А заканчивается Откровение тем, что Иоанну Богослову дается видение Нового Иерусалима — желанного места, где человек сможет окончательно соединиться с Богом. Иоанн Богослов подробно описывает увиденный Град Новый, где все прощенные предстоят перед лицом Бога. Самый радостный и светлый конец, к которому стремится, ради которого и живет вся Церковь. Это светлое окончание истории человечества на нескольких десятках миниатюр подробно показано в русских лицевых Апокалипсисах. У Дюрера всё совсем не так — маленький Новый Иерусалим, конечно, есть на последней гравюре, но нет вообще торжества Церкви, слившейся в молитве с Христом. Общепризнано, что цикл гравюр Альбрехта Дюрера является гениальным произведением искусства, которое не на одно столетие определило развитие иконографии Апокалипсиса. Это справедливое утверждение не значит, что не происходило развития образной системы Откровения: уже в XVI веке в западной гравюре цикл перерабатывался многими маститыми мастерами.
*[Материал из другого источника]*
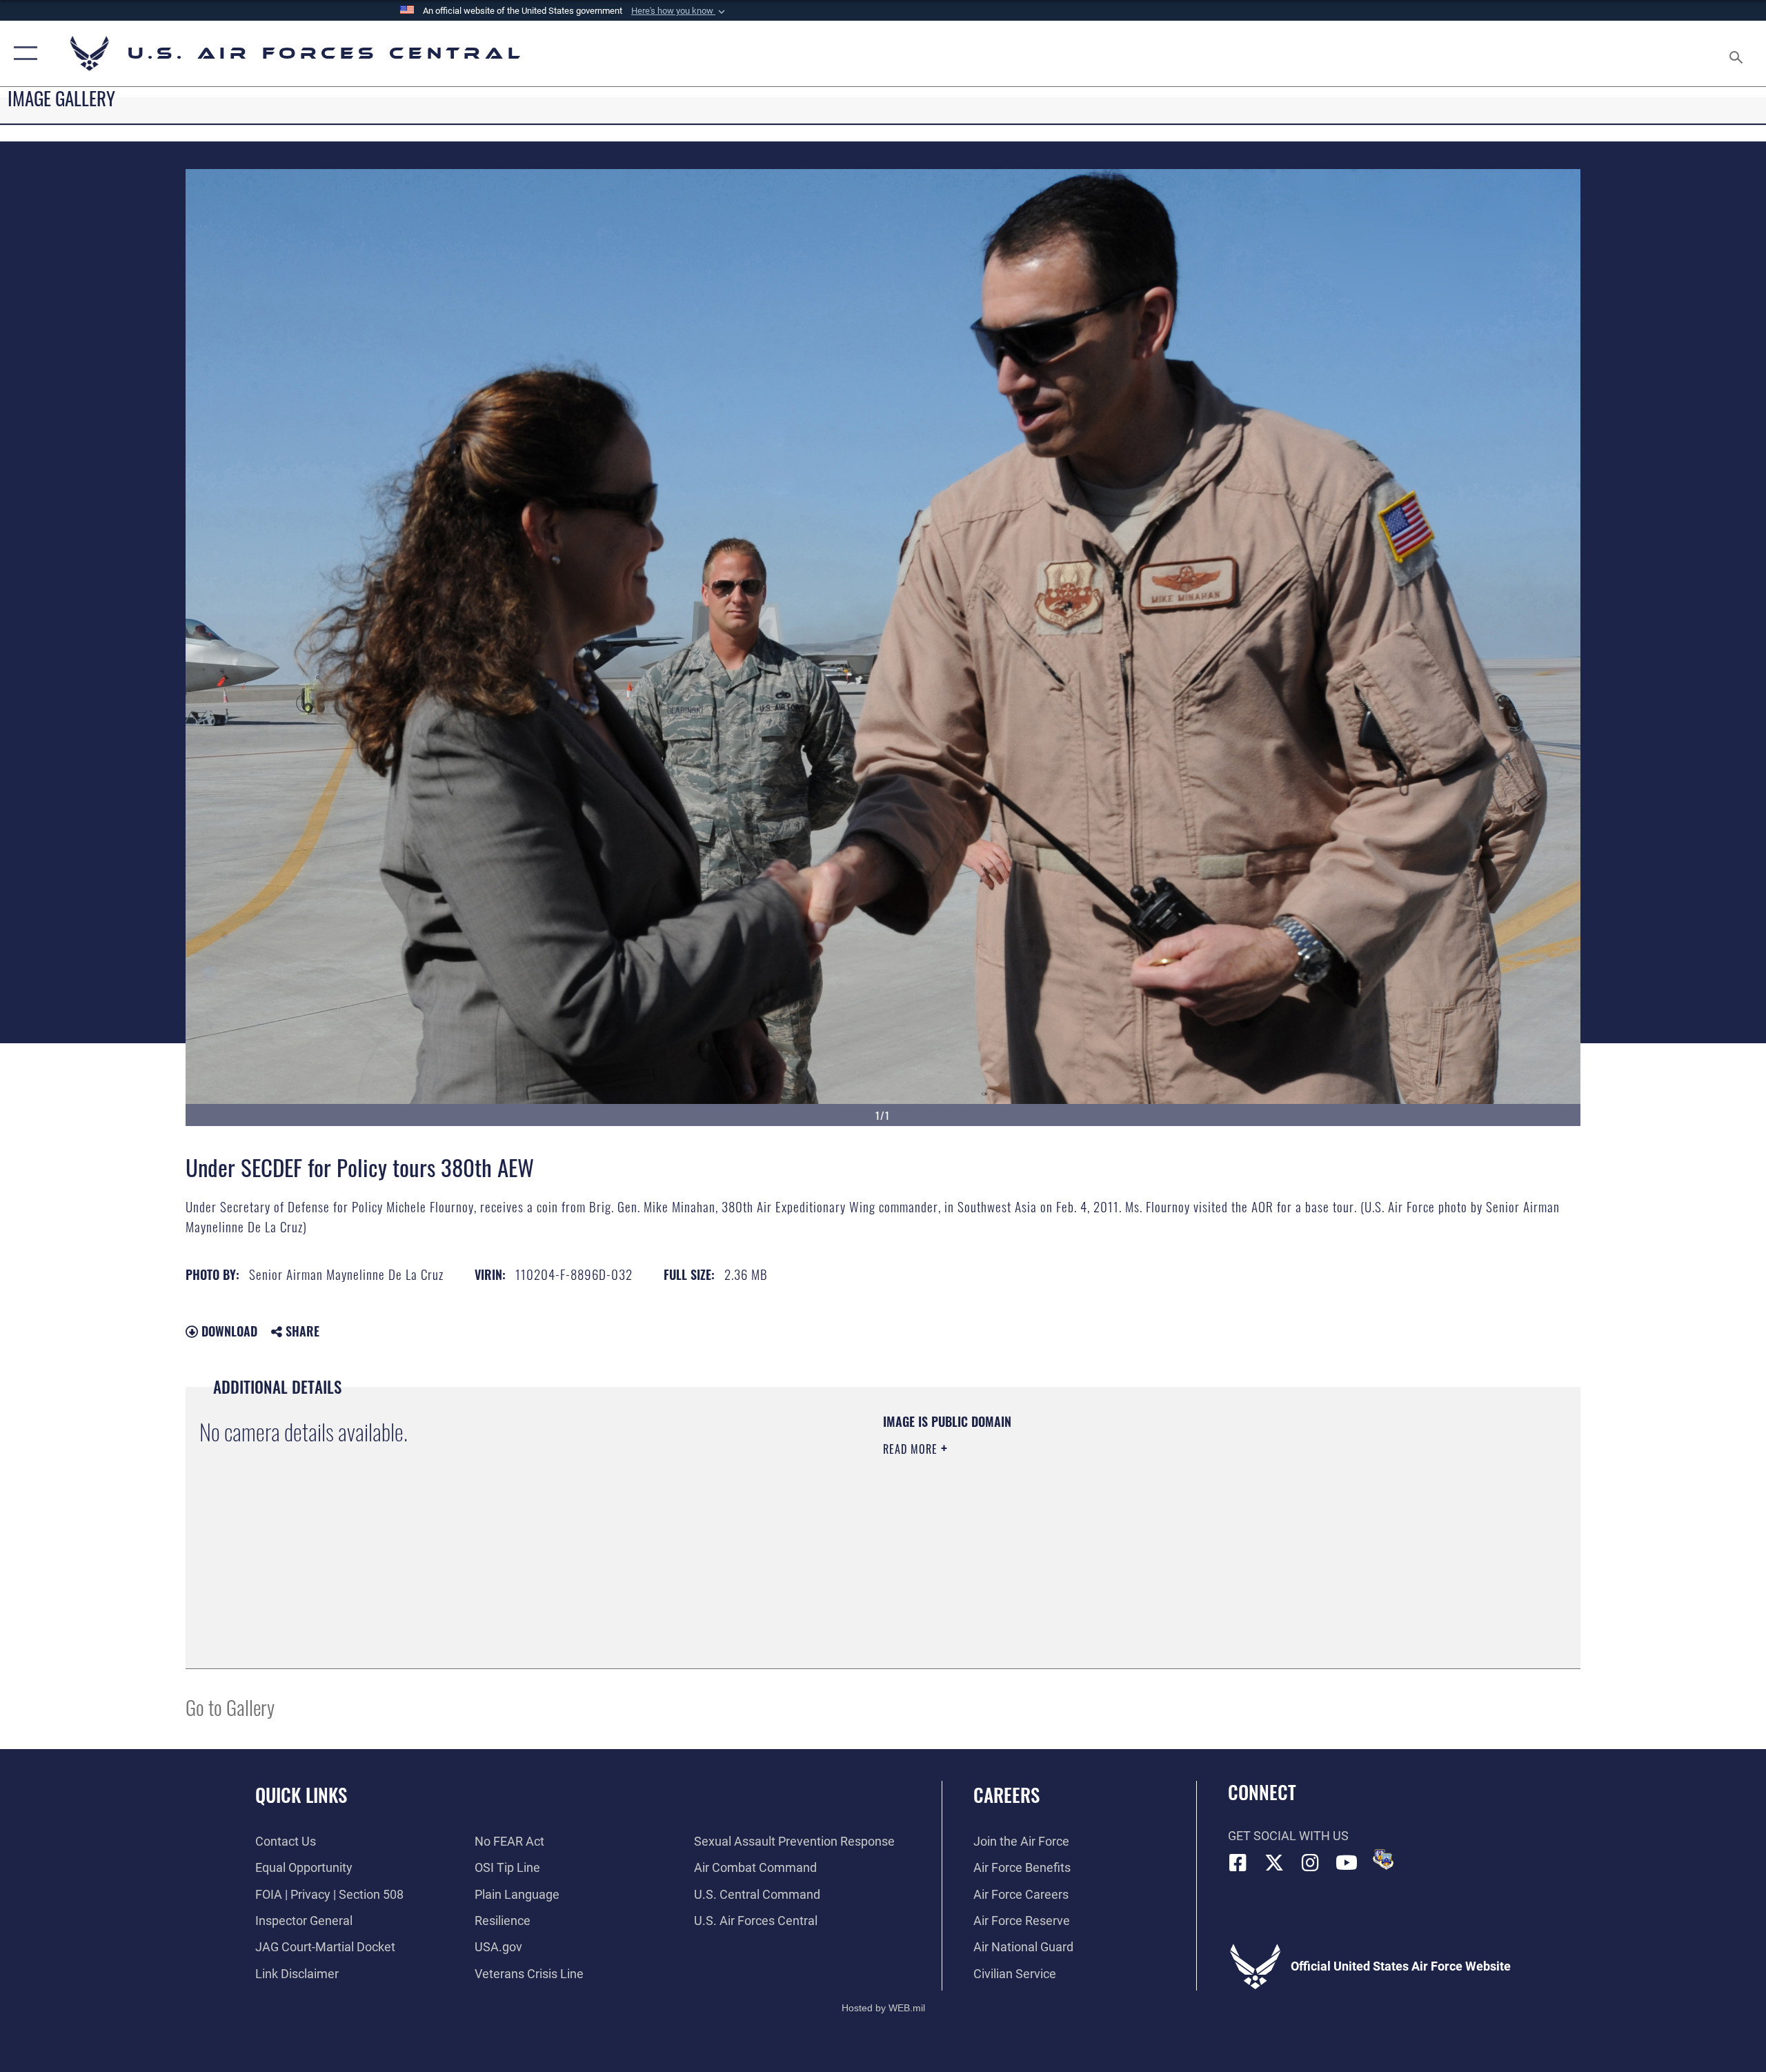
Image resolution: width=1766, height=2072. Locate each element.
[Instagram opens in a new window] (1310, 1863)
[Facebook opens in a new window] (1238, 1863)
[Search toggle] (1737, 53)
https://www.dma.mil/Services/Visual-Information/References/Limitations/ (1045, 1517)
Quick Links (301, 1794)
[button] (679, 11)
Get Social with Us (1288, 1835)
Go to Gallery (230, 1706)
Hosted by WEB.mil (883, 2007)
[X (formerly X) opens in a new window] (1274, 1863)
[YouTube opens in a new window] (1346, 1863)
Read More (912, 1449)
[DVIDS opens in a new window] (1383, 1859)
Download (227, 1331)
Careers (1006, 1794)
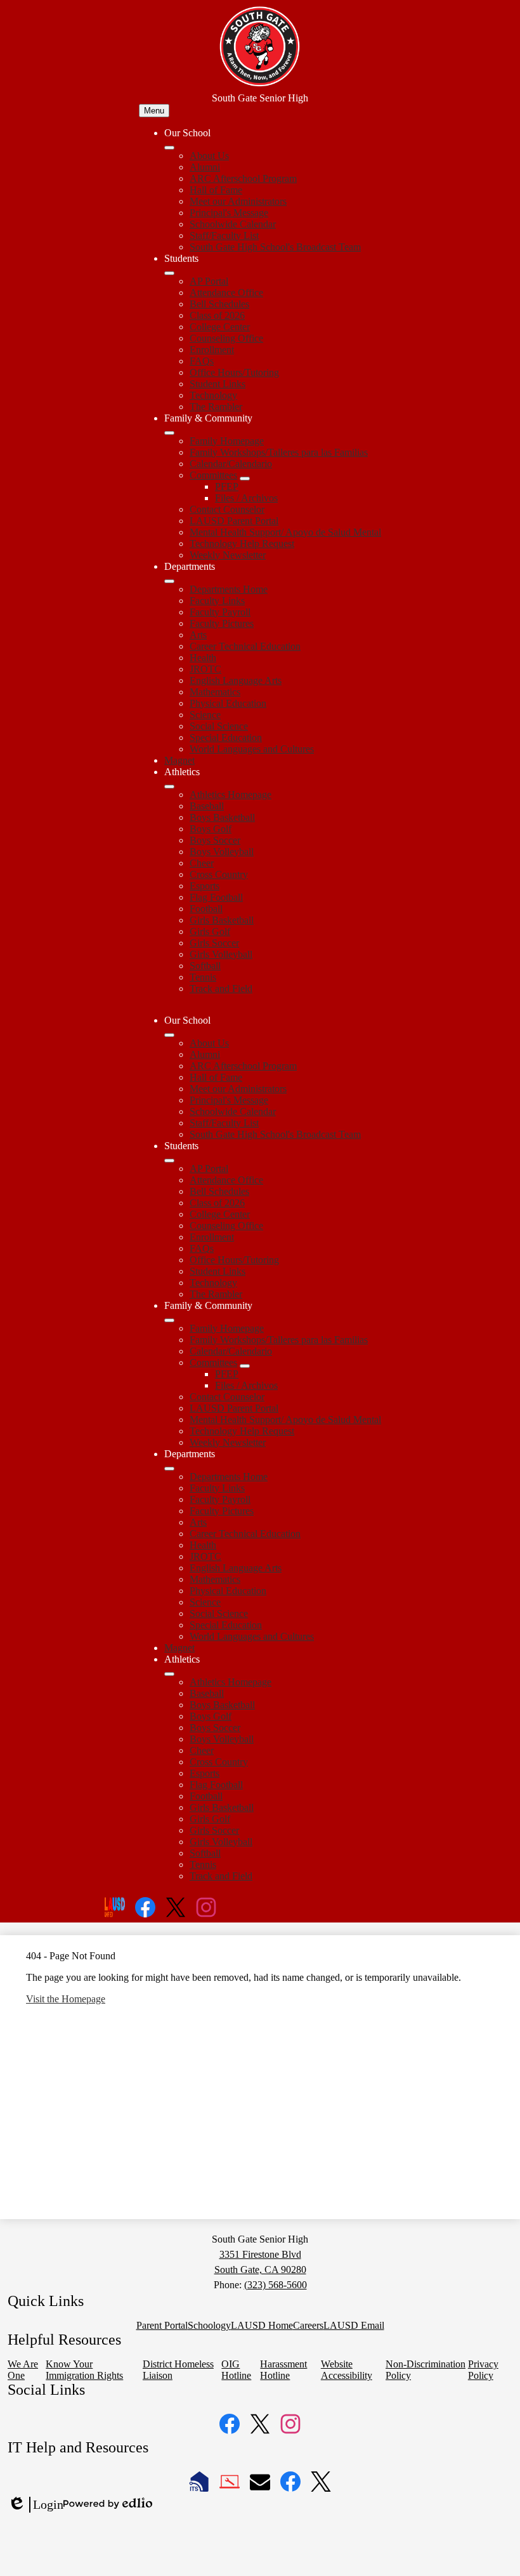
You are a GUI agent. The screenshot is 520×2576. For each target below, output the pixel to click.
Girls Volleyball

Миниатюры лицевых Апокалипсисов также составляют очень разнообразные циклы, редакций и типов, их насчитываются десятки. Они могут быть созданы по образцам — прорисям (в нашей библиотеке есть комплект таких образцов и выполненная по ним книга). А может миниатюрист рисовать и «на глаз». Так написан замечательный Апокалипсис из Каргопольского собрания. Этот условно «крестьянский» Апокалипсис изготовлен в согласии старообрядцев-скрытников, или эскапистов. Град Новый Иерусалим в нем предстает совершенно сказочным, хотя воспроизводит композицию миниатюры из Чудовской редакции. Последняя миниатюра изображает толпу людей, слившихся в Церкви воедино — реально ставших телом Христа, а те, кто остался снаружи Церкви, изображены арестантами. Так наивно визуализирована идея христианского смысла существования человечества в воссоединении с Богом.